Our only venture outside Malaga was for a day tour to Granada. The two hour bus drive took us through the Montes de Malaga (the Mountains of Malaga). This is a serious mountain range that goes right across the south of Spain and towers over several cities, including Malaga. It also creates the valley that guided us to Granada. Steep, rocky, tree-less slopes were in sharp relief in the early morning sun, with the occasional village sitting in the lower foothills. The summits have snow on them, which has dismayed the locals, as it only snowed in recent days and they were hoping they'd seen the last of winter.
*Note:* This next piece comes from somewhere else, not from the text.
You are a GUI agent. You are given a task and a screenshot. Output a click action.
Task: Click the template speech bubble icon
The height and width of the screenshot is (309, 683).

The main crop in these parts is olives and some asparagus, with the entire valley floor taken over by parallel rows of olive trees.
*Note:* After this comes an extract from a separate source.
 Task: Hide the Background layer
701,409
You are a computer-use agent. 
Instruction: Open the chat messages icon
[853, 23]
A visit to Granada must include the Alhambra, a palace and fortress complex dating from the 13th Century. What makes this place interesting, over and above the excellent carvings and mosaics, is that it spans both Islamic and Christian periods of Spanish history, and it was where Christopher Columbus received royal endorsement from Spain’s Queen Isabella and King Ferdinand to sail west and discover the Americas (in fact we stood in the very room where he was received his orders). It’s amazing to think that this place was ignored for hundreds of years, and even lived in by squatters, until the defeat of Napoleon in the early 1800s. It’s now a UNESCO site and one of Spain’s most visited tourist attractions. We certainly found that out – it was as though every Spanish tourist was at Alhambra with us. It was well worth seeing, and having a tour guide to explain the history of each room added to the experience, but it was hard to not feel like we were cattle being herded.
Another interesting fact, as related to us by our Granada tour guide, Paco. Malaga was the birthplace for three very famous people: Pablo Picasso, Antonio Banderas, and Paco the tour guide.
We had a much more pleasant experience yesterday exploring Malaga’s Gibralfaro, another hilltop fortress but not as big a tourist attraction. It gave fantastic views of this wonderful city, and we wandered its parapets without hassling crowds. Just up the road from our apartment is a genuine Spanish bullring, and we were given an excellent view of it from the Gibralfaro. It’s actually only used twice a year, and I hope that’s due to a decline in its popularity. Talking to some local teenagers, bullfighting may well be a short-lived tradition in Spain.